▸ Your task
Could you transcribe exactly the lines from the one containing "The image size is (1372, 869)." through the last line of the records below, leaving out the pictures?
Extracted data Start Marker
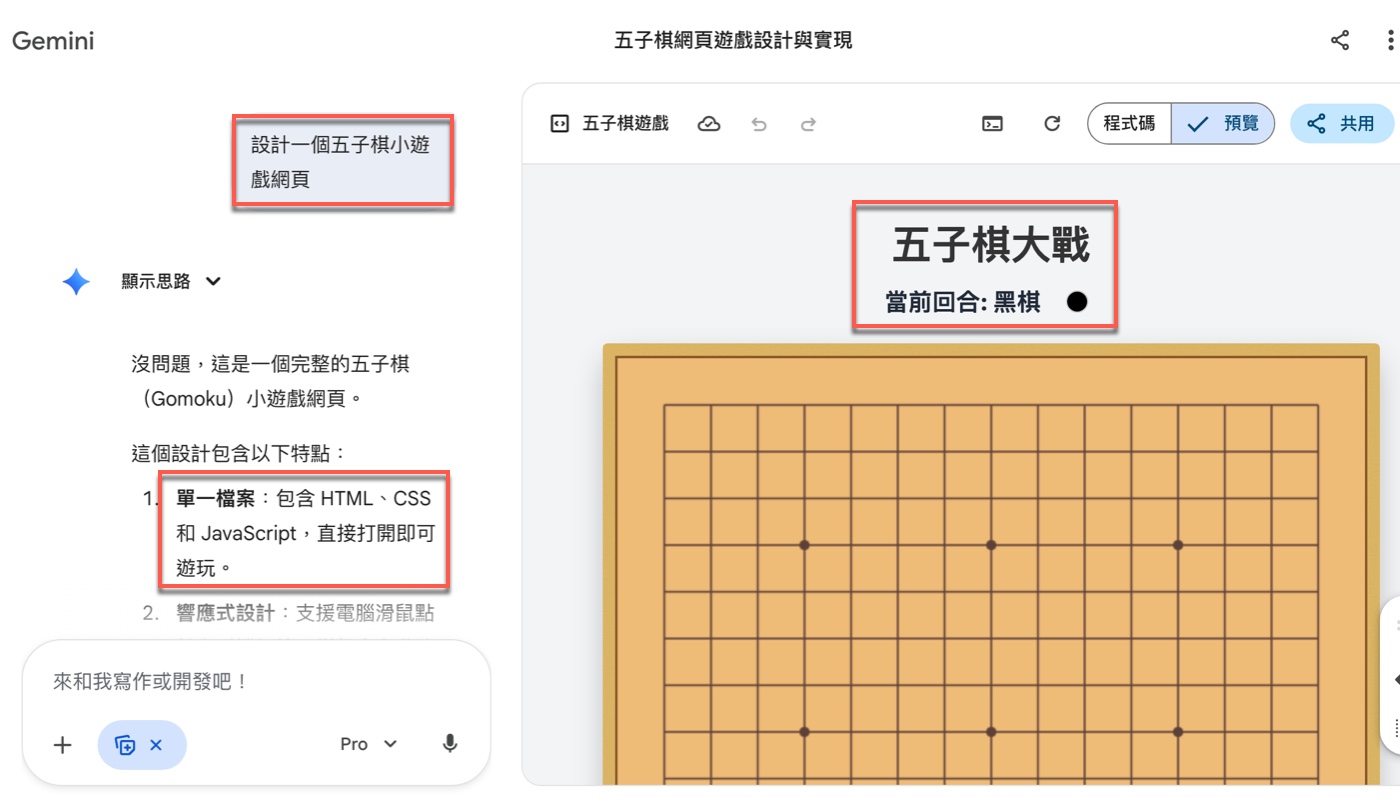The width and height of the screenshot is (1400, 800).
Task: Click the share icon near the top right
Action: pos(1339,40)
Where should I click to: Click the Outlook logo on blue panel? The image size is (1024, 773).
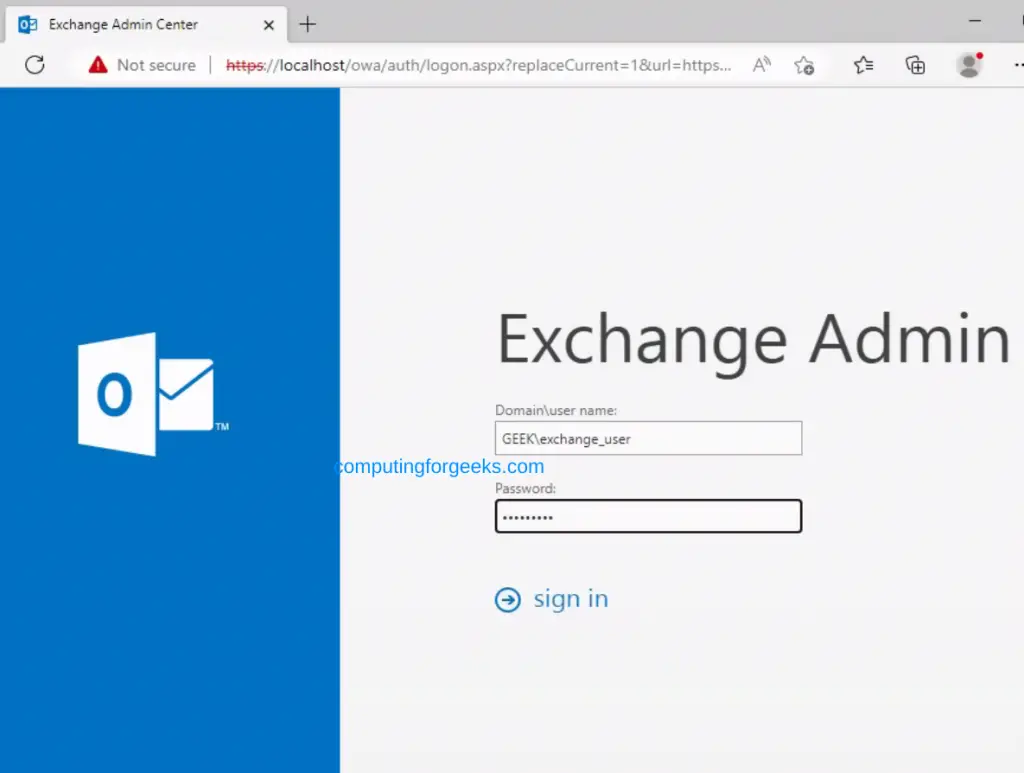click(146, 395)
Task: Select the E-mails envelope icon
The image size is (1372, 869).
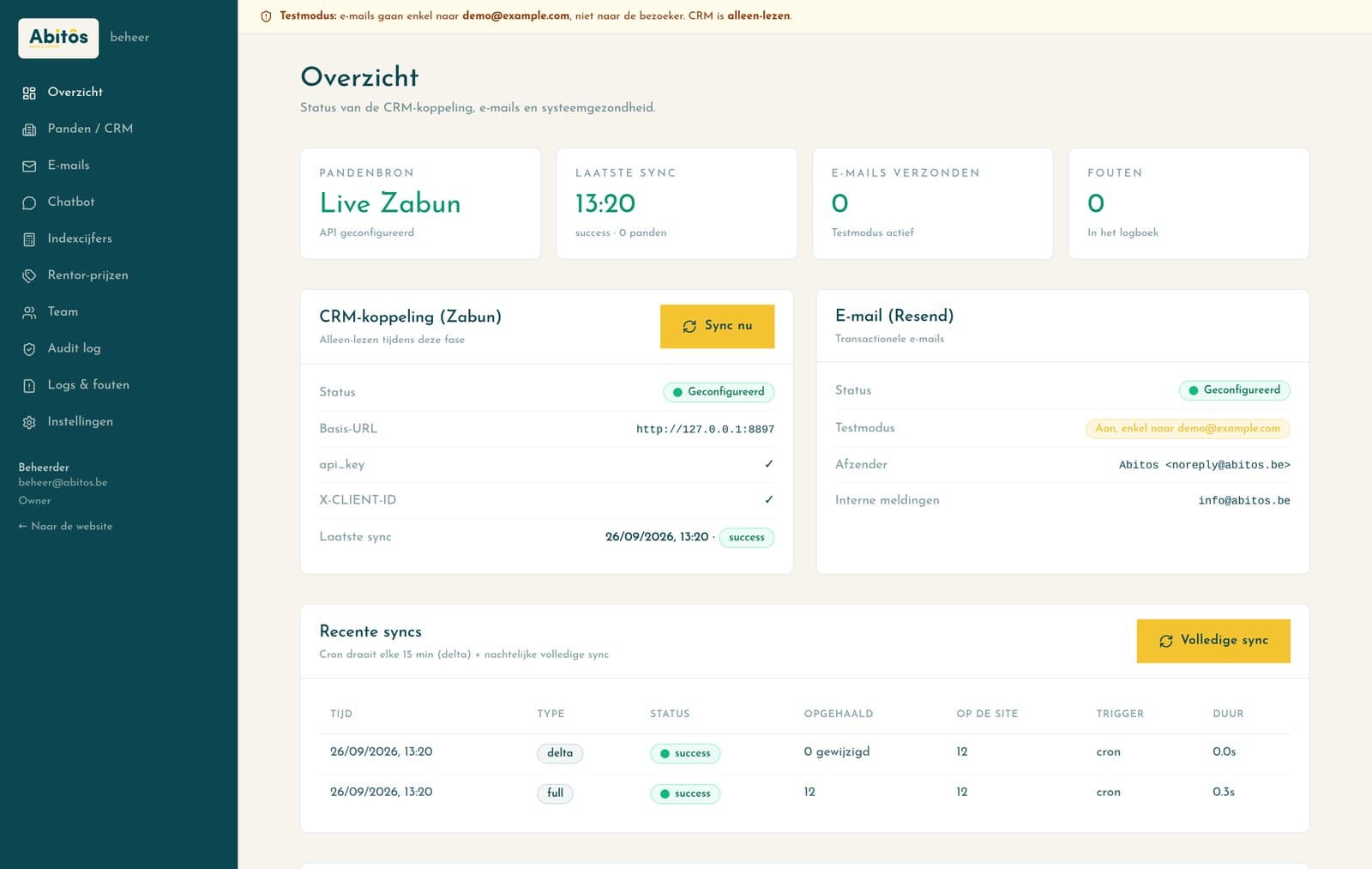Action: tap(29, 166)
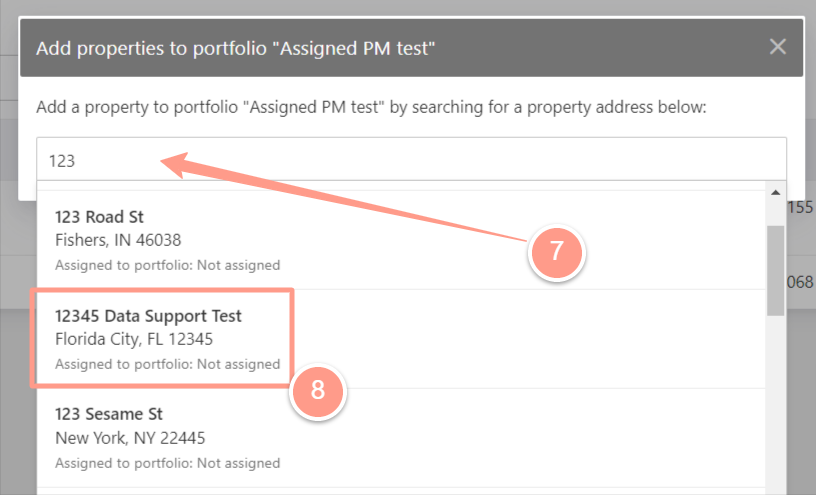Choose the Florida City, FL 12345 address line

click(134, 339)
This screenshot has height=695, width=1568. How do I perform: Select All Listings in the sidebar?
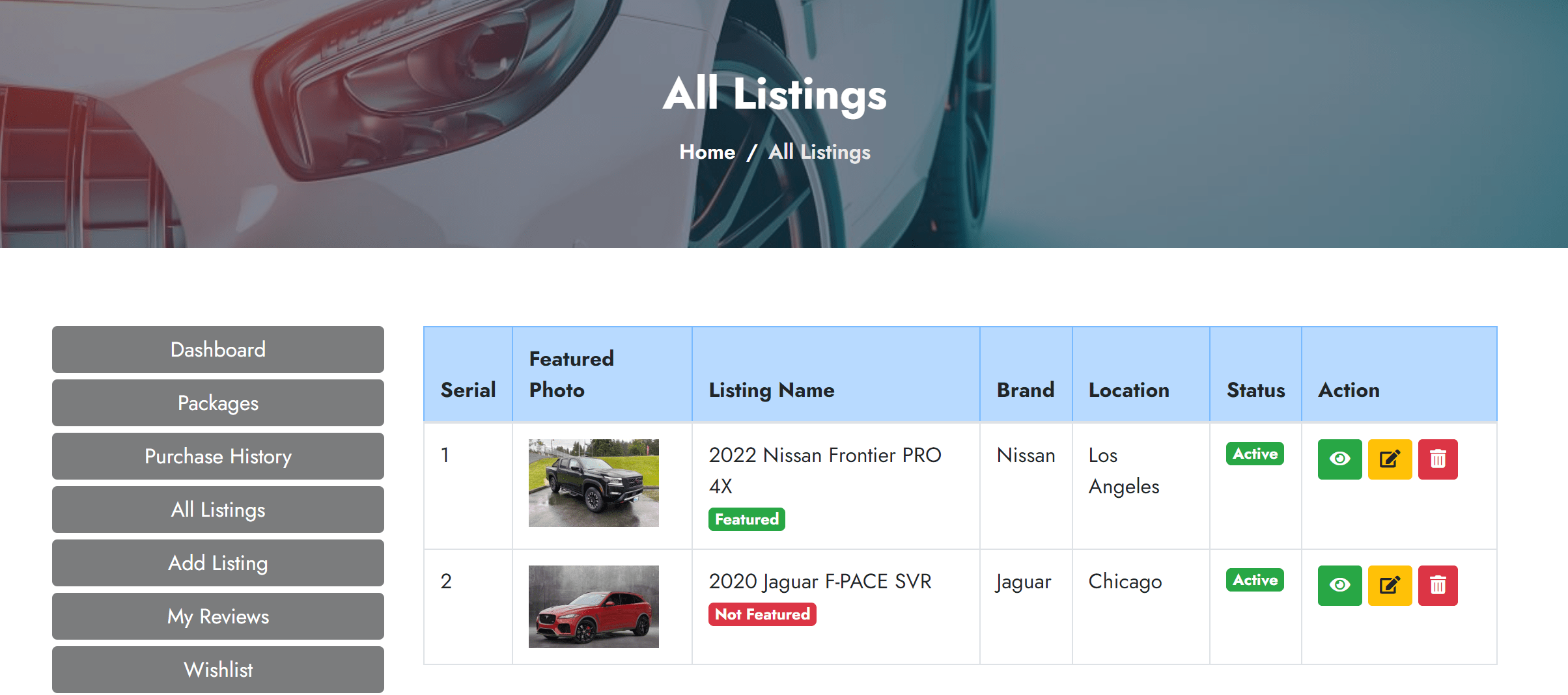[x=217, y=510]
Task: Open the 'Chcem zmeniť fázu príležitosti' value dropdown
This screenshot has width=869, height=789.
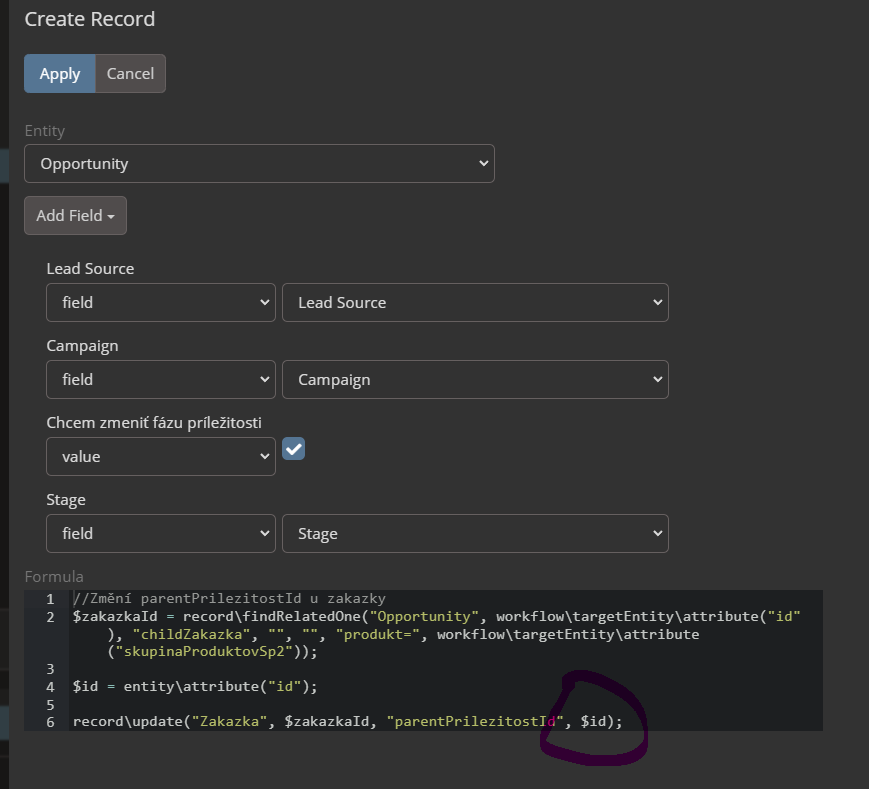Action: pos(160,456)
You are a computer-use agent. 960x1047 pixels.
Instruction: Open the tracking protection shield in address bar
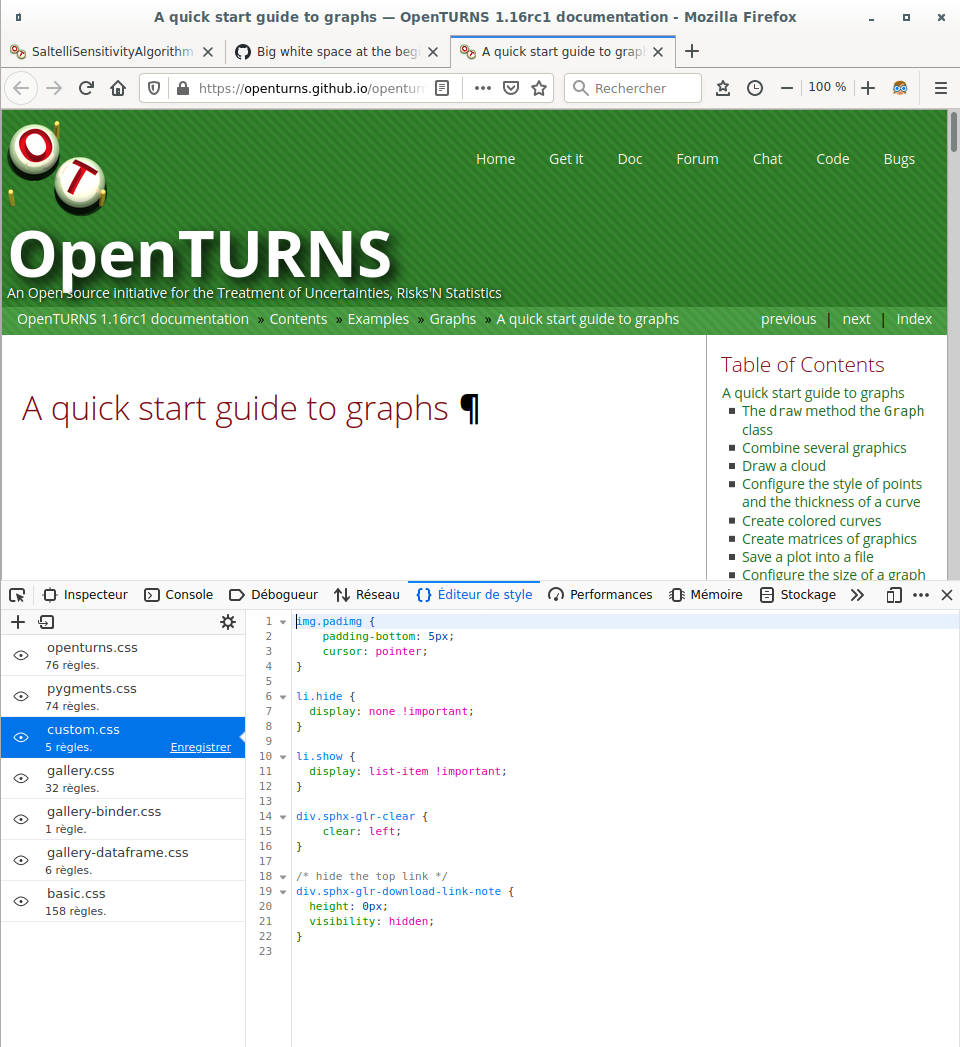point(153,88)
Extracted data End Marker
▸ Problem solution
The image size is (1372, 869).
Action: tap(29, 166)
Choose the Florida City, FL 12345 address line

click(134, 339)
This screenshot has height=695, width=1568. How do I perform: Select All Listings in the sidebar?
[x=217, y=510]
Task: Open the 'Chcem zmeniť fázu príležitosti' value dropdown
This screenshot has width=869, height=789.
Action: pos(160,456)
You are a computer-use agent. 960x1047 pixels.
Instruction: Open the tracking protection shield in address bar
point(153,88)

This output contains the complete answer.